Material for this task:
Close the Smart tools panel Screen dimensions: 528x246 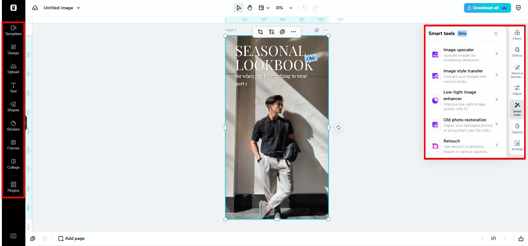coord(496,33)
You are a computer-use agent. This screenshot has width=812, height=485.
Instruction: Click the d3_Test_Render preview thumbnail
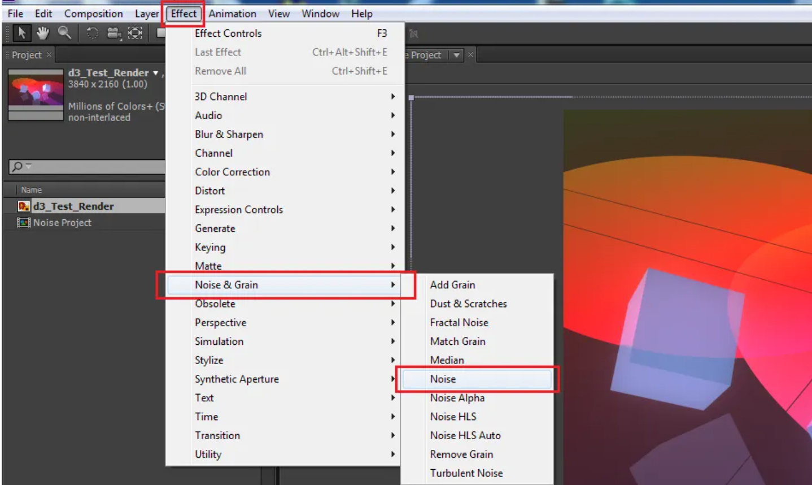click(36, 95)
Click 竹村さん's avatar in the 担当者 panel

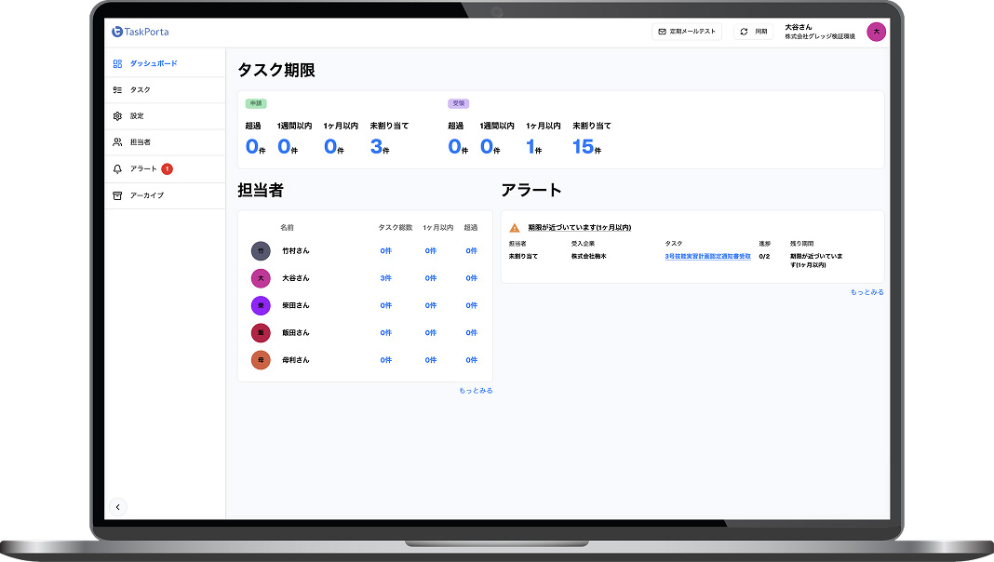tap(259, 249)
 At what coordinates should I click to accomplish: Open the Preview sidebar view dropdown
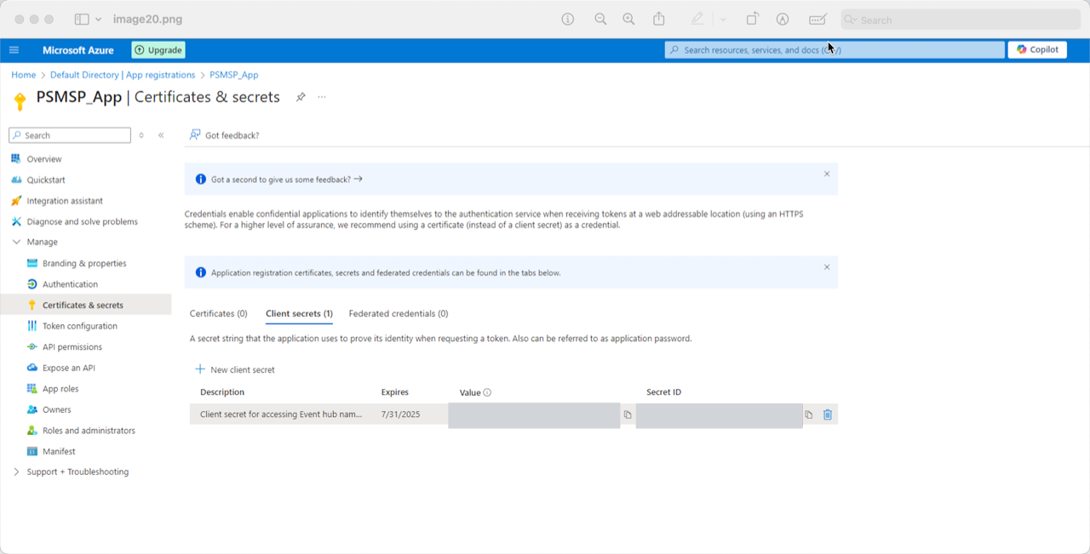coord(99,20)
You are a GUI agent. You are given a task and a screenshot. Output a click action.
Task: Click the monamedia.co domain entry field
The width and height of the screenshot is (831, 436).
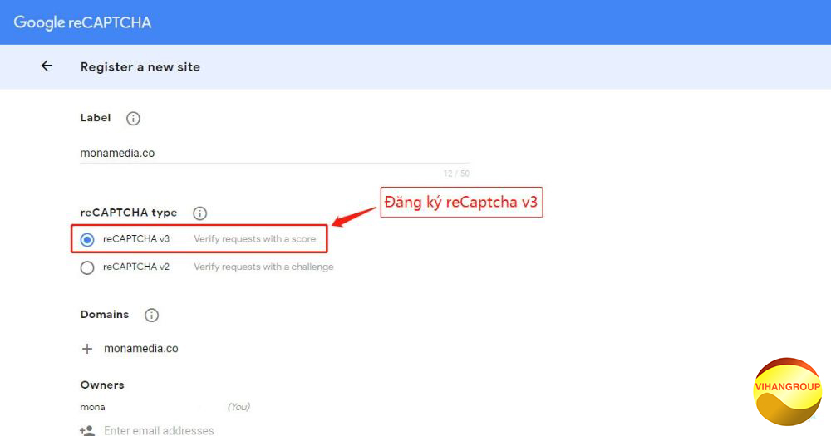141,349
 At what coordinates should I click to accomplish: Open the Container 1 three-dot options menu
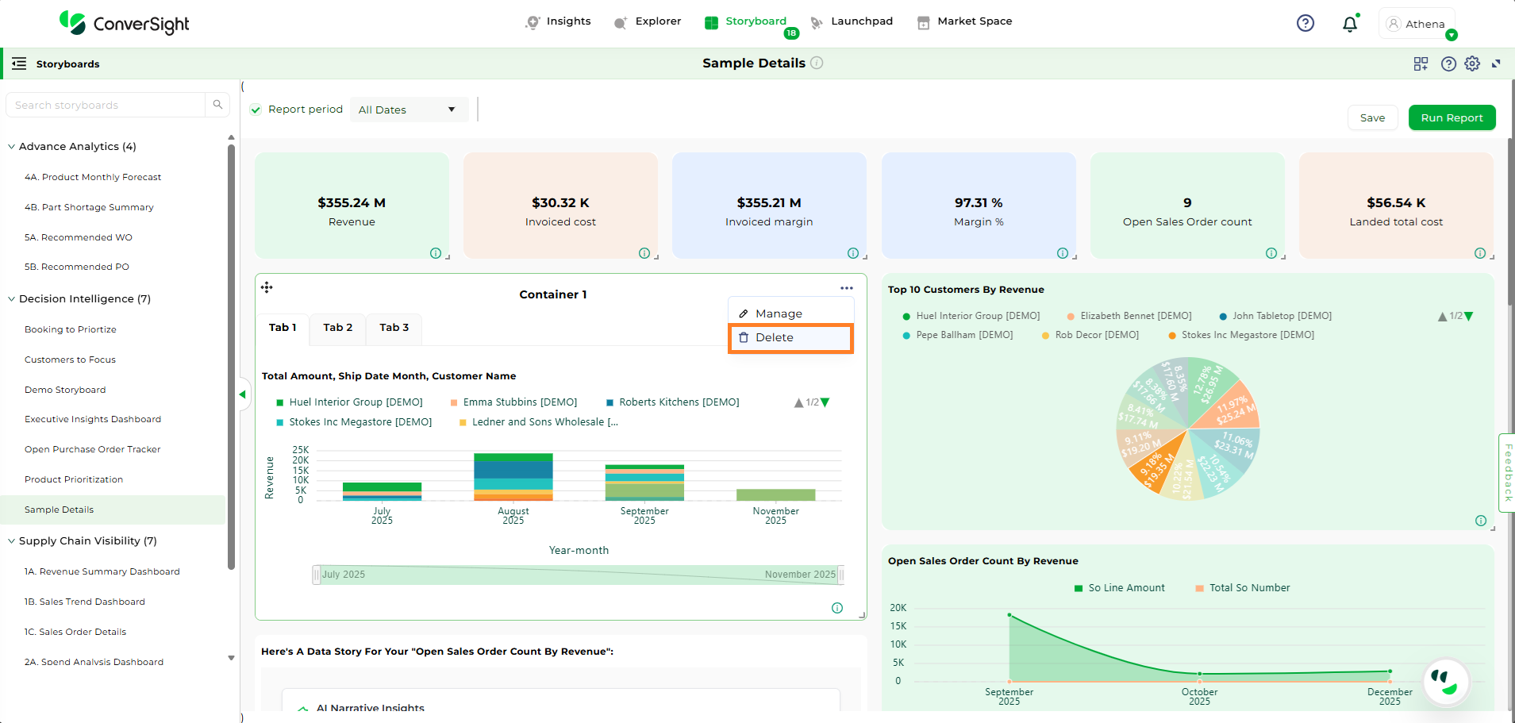847,288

Written exercise: Please find every line in the records that contains the string "accomplish", matching case exactly, and copy each of those lines.

Final answer:
 At what coordinates should I click to accomplish: Open the Preview sidebar view dropdown
 At what coordinates should I click to accomplish: Open the Container 1 three-dot options menu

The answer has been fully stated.